Das Leben kehrt auf den alten Brettener Marktplatz zurück
Ach Brusl, nichts gegen dich, meine Perle… doch wenn ich einen richtig entspannten und runden Abend genießen möchte, setze ich mich auf meinen Knatterbock und fahre durch das sanfte Licht der goldenen Stunden direkt nach Bretten. Diese Stadt strahlt eine Gemütlichkeit und eine Heimeligkeit aus, die ich bisher nirgendwo an keinem anderen Ort gefunden habe. Es gibt für mich nichts Größeres an einem Sommerabend, als in meinem alten Leinensakko und den weichen Mokassins auf dem Sporgassenplatz zu parken, die kleine Marktgasse zu durchqueren und plötzlich in den weitläufigen, altehrwürdigen Marktplatz einzutauchen. Bei diesem Bild geht mir regelmäßig das Herz auf: Das sinkende, orangene Licht der Sonne in warmen Farben auf den Sandsteinfassaden der Häuser und das fröhliche Gemurmel und Gelächter tausender Stimmen in den vielen Straßencafés der alten Stadt. Das alte Pärchen mit der Weißweinschorle, die betagte Motorrad-Clique mit ihren Hefeweizen, die jungen Hüpfer mit den bunten Cocktails und dazwischen die Kinder, die um den alten Marktbrunnen flitzen und mit den 25 Tonnen schweren Ziehfiguren spielen. Du nimmst einfach in einem der vielen Stühle Platz, lässt dich schwer nach unten sinken, legst die Beine übereinander, verschränkst die Hände zufrieden auf dem Bauch….. und genießt diesen Ort, an dem sich Menschen schon seit über 1200 Jahren begegnen.

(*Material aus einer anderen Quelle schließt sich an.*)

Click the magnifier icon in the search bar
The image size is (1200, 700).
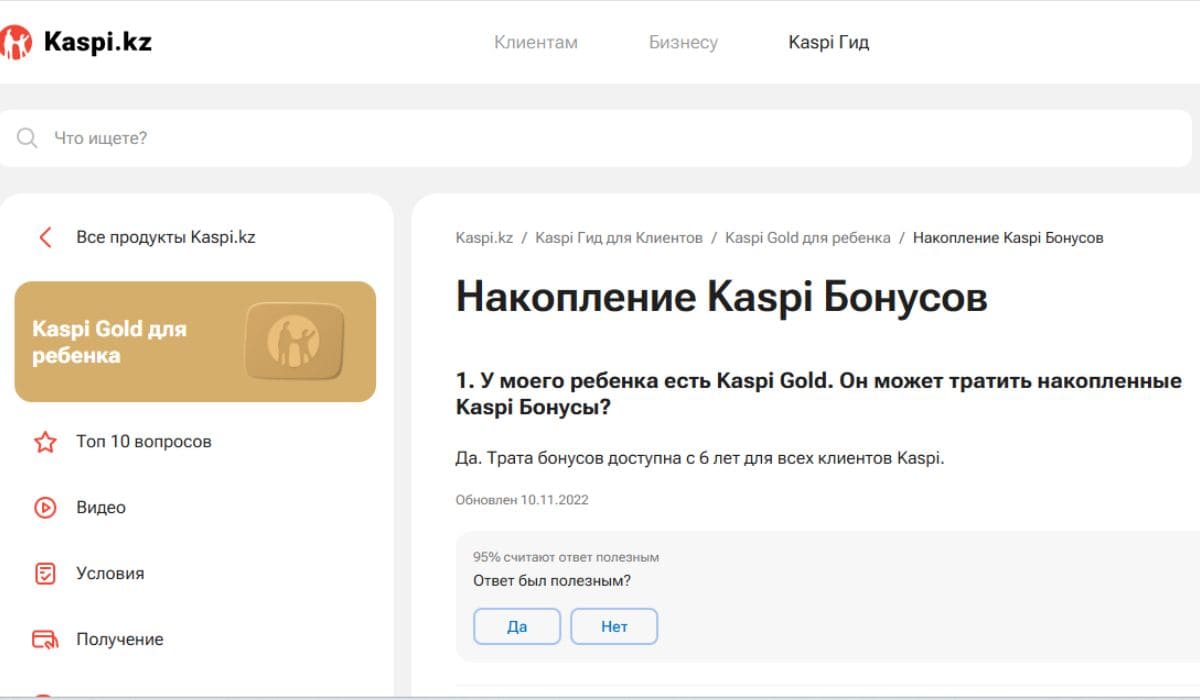coord(27,138)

In den letzten Monaten habe ich dich kaum zu sehen bekommen, mein gutes altes Bretten. Zu traurig war der Gang durch deine Straßen und Gassen… wie sie so allein und verloren da lagen. Der menschenleere Marktplatz.. nur bewacht vom weisen Fritz, dort oben auf seinem Logenplatz auf dem alten Brunnen. Seit zwei Jahren schon wartet er auf die Wiederkehr des Trubels, auf das eine, wahre Fest und auf die Brettener/innen zu seinen Füßen.

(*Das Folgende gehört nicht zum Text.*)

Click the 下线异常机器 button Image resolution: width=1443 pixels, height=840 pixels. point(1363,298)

Und plötzlich waren sie alle wieder da. So schnell das Virus in den vergangenen Wochen zurückwich, so schnell kehrten die Menschen in ihr mittelalterliches Wohnzimmer im Herzen ihrer Stadt zurück. Zu Hunderten traf man sich am vergangenen Wochenende auf dem alten Marktplatz, bevölkerte die Tische und Stühle in jedem einzelnen Café. Es wurde gelacht, geredet, getrunken und gefeiert…. man konnte förmlich hören, wie den Menschen ein schwerer Stein vom Herzen glitt, der dort schon viel zu lange gelegen hatte. Wenn uns eines in den vergangenen Monaten bewusst wurde, dann, dass wir in Einsamkeit und Isolation nicht existieren können oder wollen. Das kollektive Aufatmen auf dem Brettener Marktplatz an diesem Wochenende bezeugt dies eindrücklich.

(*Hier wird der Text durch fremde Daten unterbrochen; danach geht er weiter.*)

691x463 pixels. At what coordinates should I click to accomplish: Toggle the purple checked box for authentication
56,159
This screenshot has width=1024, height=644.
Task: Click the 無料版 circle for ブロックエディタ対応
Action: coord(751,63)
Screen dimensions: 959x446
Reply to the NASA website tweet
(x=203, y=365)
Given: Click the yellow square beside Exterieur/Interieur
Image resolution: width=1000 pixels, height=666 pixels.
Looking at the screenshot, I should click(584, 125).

Auch mein zweitliebster Grund für Besuche in Bretten ist endlich wieder unter den Lebenden. Als erstes Filmtheater im ganzen Kraichgau, hat sich das kleine Brettener Kino ein Herz gefasst und vergangene Woche den Betrieb wieder aufgenommen. “Ich habe immer gesagt, wir machen auf, sobald wir es dürfen” erzählt Kinochef Lars und hat Wort gehalten. Seit Donnerstag flimmern die großen Bilder wieder dort, wo sie auch hingehören – über die große Leinwand. Schon in wenigen Tagen tritt hier Godzilla gegen King Kong an, im August kehrt endlich Kommissar Eberhofer in den aktiven Dienst zurück und im September dürfen wir uns auf ein Wiedersehen mit Englands einzig wahrem Geheimagenten freuen.
Ich freue mich jetzt schon. Nicht nur über ein paar schöne Filme in meinem kleinen, gemütlichen Kino oder auf das eine oder andere kühle Getränk auf dem alten Brettener Marktplatz… Ich freue mich für uns alle, dass wir die düsteren Tage zumindest fürs erste überstanden haben… dass wir endlich wieder näher rücken können und ein bisschen Unbeschwertheit ins Land der tausend Hügel zurückkehren kann.